Re: [Tracker] Tracker Internal Documentaion

Philip Van Hoof Thu, 11 Apr 2013 05:29:38 -0700

On Thu, 2013-04-11 at 15:53 +0530, Vishesh Handa wrote:

> 
> I'm curious as to how you handle -
> 
> 
> 1. Type Inference - Say something like this 'select ?r where { ?r a
> nco:Contact . }. Lets say one has some 10 nco:Contacts and some 15
> nco:PersonContacts. In this case one would have to iterate over both
> the tables. Does tracker do that?


This gets translated to something like

SELECT Uri FROM "nco:Contact", to translate from nco:Contact to the SQL
table "nco:Contact" is something Tracker does internally. I think there
is a environment variable that you can turn on to print the SQLite
statements the first time they are prepared (there is a LRU cache of
SQLite statements). These statements include the query.
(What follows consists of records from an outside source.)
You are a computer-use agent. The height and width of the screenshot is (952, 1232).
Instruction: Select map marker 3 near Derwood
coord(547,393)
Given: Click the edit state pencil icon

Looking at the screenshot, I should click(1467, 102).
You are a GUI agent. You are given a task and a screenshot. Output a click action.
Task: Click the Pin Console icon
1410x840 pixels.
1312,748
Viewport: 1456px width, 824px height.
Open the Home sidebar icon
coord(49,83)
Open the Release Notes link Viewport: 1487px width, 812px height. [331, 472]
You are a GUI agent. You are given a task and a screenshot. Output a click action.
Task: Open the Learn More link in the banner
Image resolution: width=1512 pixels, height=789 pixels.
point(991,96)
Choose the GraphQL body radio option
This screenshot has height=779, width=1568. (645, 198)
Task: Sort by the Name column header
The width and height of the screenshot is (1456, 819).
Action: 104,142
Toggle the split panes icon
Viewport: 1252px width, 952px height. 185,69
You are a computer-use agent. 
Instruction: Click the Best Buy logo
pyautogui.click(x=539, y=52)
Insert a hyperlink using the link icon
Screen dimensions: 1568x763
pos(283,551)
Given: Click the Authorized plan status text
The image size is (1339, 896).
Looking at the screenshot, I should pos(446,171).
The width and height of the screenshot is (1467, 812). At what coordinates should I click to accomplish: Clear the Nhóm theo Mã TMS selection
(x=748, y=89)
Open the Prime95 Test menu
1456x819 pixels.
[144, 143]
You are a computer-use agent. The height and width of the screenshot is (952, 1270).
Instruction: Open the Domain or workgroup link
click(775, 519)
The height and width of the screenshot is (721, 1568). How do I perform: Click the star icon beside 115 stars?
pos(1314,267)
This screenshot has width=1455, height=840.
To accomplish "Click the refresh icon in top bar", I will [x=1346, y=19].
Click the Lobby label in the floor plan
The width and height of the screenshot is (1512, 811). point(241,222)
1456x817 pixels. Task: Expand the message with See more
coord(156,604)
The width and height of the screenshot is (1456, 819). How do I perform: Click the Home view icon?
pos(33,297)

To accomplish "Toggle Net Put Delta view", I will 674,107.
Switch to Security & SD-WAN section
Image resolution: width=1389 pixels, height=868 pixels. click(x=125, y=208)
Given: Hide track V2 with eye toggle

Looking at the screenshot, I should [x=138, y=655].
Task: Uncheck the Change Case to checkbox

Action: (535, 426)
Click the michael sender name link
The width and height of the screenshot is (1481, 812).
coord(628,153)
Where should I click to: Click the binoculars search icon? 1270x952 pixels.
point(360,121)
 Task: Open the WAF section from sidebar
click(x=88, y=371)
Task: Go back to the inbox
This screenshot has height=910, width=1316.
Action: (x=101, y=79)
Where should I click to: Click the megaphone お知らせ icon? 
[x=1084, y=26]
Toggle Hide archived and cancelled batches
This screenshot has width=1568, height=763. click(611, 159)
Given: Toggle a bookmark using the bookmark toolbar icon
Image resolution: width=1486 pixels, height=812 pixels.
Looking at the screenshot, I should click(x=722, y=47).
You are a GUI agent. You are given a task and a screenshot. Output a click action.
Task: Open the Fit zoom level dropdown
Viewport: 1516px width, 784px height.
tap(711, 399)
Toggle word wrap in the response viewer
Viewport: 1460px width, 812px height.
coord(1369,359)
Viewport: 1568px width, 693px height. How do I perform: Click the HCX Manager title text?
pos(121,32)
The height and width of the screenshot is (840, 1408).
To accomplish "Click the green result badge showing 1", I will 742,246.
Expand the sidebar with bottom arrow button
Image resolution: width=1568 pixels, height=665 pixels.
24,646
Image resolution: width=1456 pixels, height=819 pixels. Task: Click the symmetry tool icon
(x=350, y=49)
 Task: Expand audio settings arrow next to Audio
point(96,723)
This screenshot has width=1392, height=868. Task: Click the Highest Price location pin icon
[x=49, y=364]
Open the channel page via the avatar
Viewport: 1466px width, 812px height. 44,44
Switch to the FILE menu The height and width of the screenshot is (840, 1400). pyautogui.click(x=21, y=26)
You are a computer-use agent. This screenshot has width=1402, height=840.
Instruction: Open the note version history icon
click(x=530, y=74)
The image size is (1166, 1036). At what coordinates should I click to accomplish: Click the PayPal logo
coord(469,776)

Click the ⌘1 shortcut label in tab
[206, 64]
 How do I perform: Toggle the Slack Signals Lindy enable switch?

Type interference itself (select ?p ?o { nco:Contact ?p ?o }) works
because Tracker stores its own ontology in itself, and an ontology are
just a bunch of rdf statements.

> 2. Property Inference - Do you handle cases such as 'select ?r ?l
> where { ?r nao:prefLabel ?l . }', where the 'nao:prefLabel' has not
> been explicitly defined. Lets assume that the 'nie:title' has been
> set.

> The nie:title is a rdfs:subPropertyOf nao:prefLabel 

I don't remember.

> Does tracker handle cases like this? Cause this is a rather common
> usecase in Nepomuk where we want to fetch a good label for the
> resource and we do not want to query specific properties.

Afaik yes.

> 3. I read that you have some support for graphs - How is that
> implemented? From what I understand from your db schema each property
> has their own column, so I'm not sure where you would store the graph
> related info.

The graph support is limited. More explanation on its limitations here:
https://live.gnome.org/Tracker/Documentation/SparqlFeatures#Named_Graphs

> Also, does tracker use graphs for any purpose?

Only for storing the origin of a statement (which was the only required
use-case for the N9, which we were mainly targeting while developing
Tracker's SPARQL endpoint and Nepomuk ontology support).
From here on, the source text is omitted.